Persistent sessions: tmux

tmux is what turns this from “an SSH session that dies when I lock my phone” into “an agent that’s always there waiting for me”. The agent runs inside tmux, so the session keeps running on the Mac regardless of whether a client is attached. I can start something on the desktop, walk away, and re-attach from the phone to the very same session.

The thing is, I already live in tmux all day anyway. I keep it open in the VS Code integrated terminal, and on a portrait monitor I have a second terminal attached to a session with panes showing my running services — dev servers, logs, the agent. It’s the cockpit I work from at my desk:

tmux running in the VS Code integrated terminal at my desk

Because tmux sessions are shared, this is the bit that makes the whole setup click: attaching from the phone doesn’t spin up a fresh shell, it drops me into the exact same session I have open on the desk. Whatever’s already running locally — the services in those panes, the agent mid-task, the logs scrolling past — shows up on the phone in real time, and input is shared both ways.
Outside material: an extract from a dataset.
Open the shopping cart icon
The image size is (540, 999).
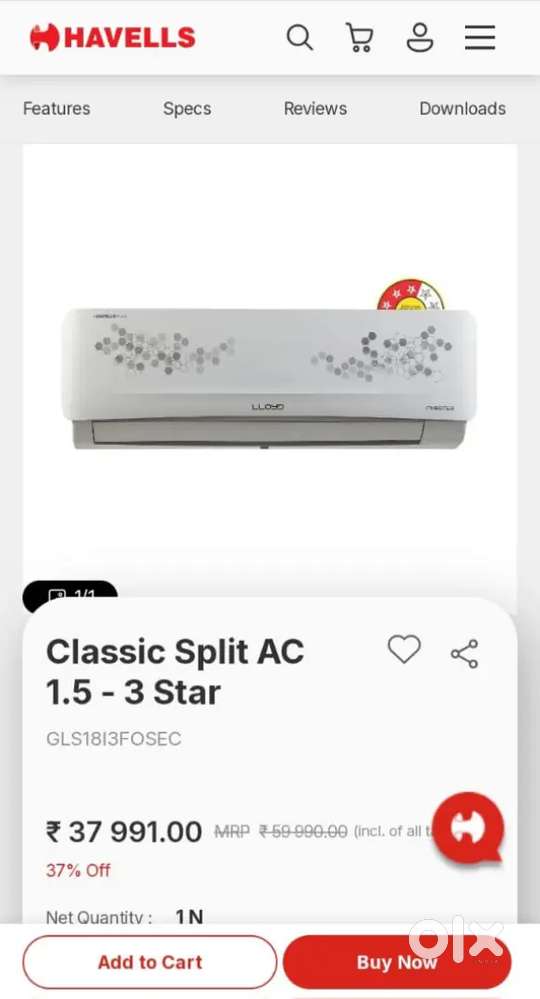(359, 38)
It’s not a separate workspace I’m reaching into; it’s a live mirror of my desk that happens to fit in my pocket.

A tiny bit of config makes that session phone-friendly — a sensible status bar and mouse support help a lot on a small screen:

# ~/.tmux.conf
set -g mouse on
set -g status-style "bg=green,fg=black"
set -g history-limit 50000

The green status bar you’ll see along the bottom of the screenshots below is tmux telling me which session and window I’m attached to.

The client: Termius

Termius is the nicest terminal I’ve found on iOS — crucially it supports both Mosh and SSH keys, and it has an on-screen toolbar with the keys a TUI actually needs (esc, tab, ctrl, ^C), which the stock iOS keyboard hides.
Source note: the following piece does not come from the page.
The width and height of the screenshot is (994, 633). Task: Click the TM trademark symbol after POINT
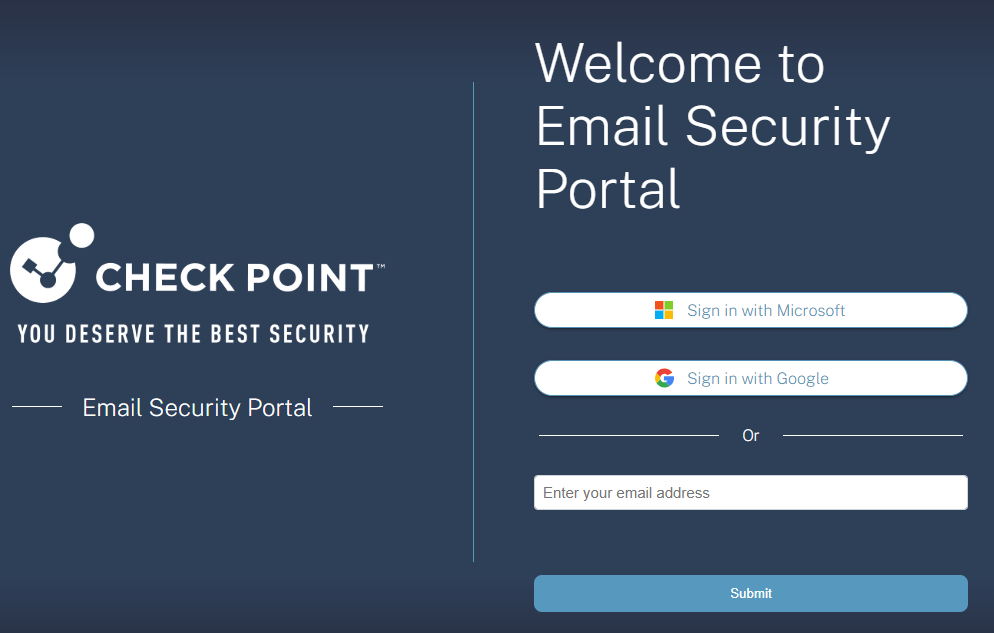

I added the Mac as a host pointing at its Tailscale address, with both Use SSH and Use Mosh turned on and authenticating with a dedicated key (iphone-termius) rather than a password:

Termius Connections list with the MacBook host Termius Edit Host screen showing SSH and Mosh enabled with key auth

The other useful trick here is the Startup Snippet — a command Termius runs automatically on connect. I use it to attach to (or create) my tmux session so I’m dropped straight into the agent rather than a bare shell:

tmux new-session -A -s claude

new-session -A attaches to the session named claude if it exists, and creates it otherwise — so it does the right thing whether or not the session is already running.

The agent: Claude Code

With all of that in place, connecting from the phone drops me directly into Claude Code, running locally on the Mac. From here it’s just Claude Code as normal — the on-screen toolbar covers the keys the TUI relies on, and shift+tab cycles through the permission modes. The real payoff is leaving it in auto mode and letting it work while I watch from the sofa; here it’s running a git rebase --autosquash, brewing the next step, and surfacing a tip — entirely driven from my phone:

Claude Code running in Termius on the iPhone Claude Code working autonomously in auto mode from the iPhone

When I’m back at the desk, the same tmux session is still there, and I can attach to it from a terminal or VS Code and carry on — the agent never stopped.

Why I like this setup

  • It’s genuinely local. The agent works against my actual repos and tools, not a sandboxed copy. Nothing leaves my machine except the keystrokes and screen updates over an encrypted link.
  • There’s no attack surface. No public ports, no tunnels to a third party — just my own devices on a private tailnet.
  • It’s resilient. Mosh plus tmux means a flaky connection or a locked phone is a non-event. The session is always waiting.
  • It’s low-friction. One tap in Termius and I’m steering an agent, approving commands and reading diffs from wherever I am.

Conclusion

None of these tools are new, and none of them were built with “control an AI agent from your phone” in mind — but they compose beautifully. Tailscale for private reachability, Mosh for a connection that doesn’t fall over, tmux for persistence, and Termius as a capable iOS client. Stack them up and your laptop becomes an always-on agent host you can reach from your pocket, securely, with nothing exposed to the outside world.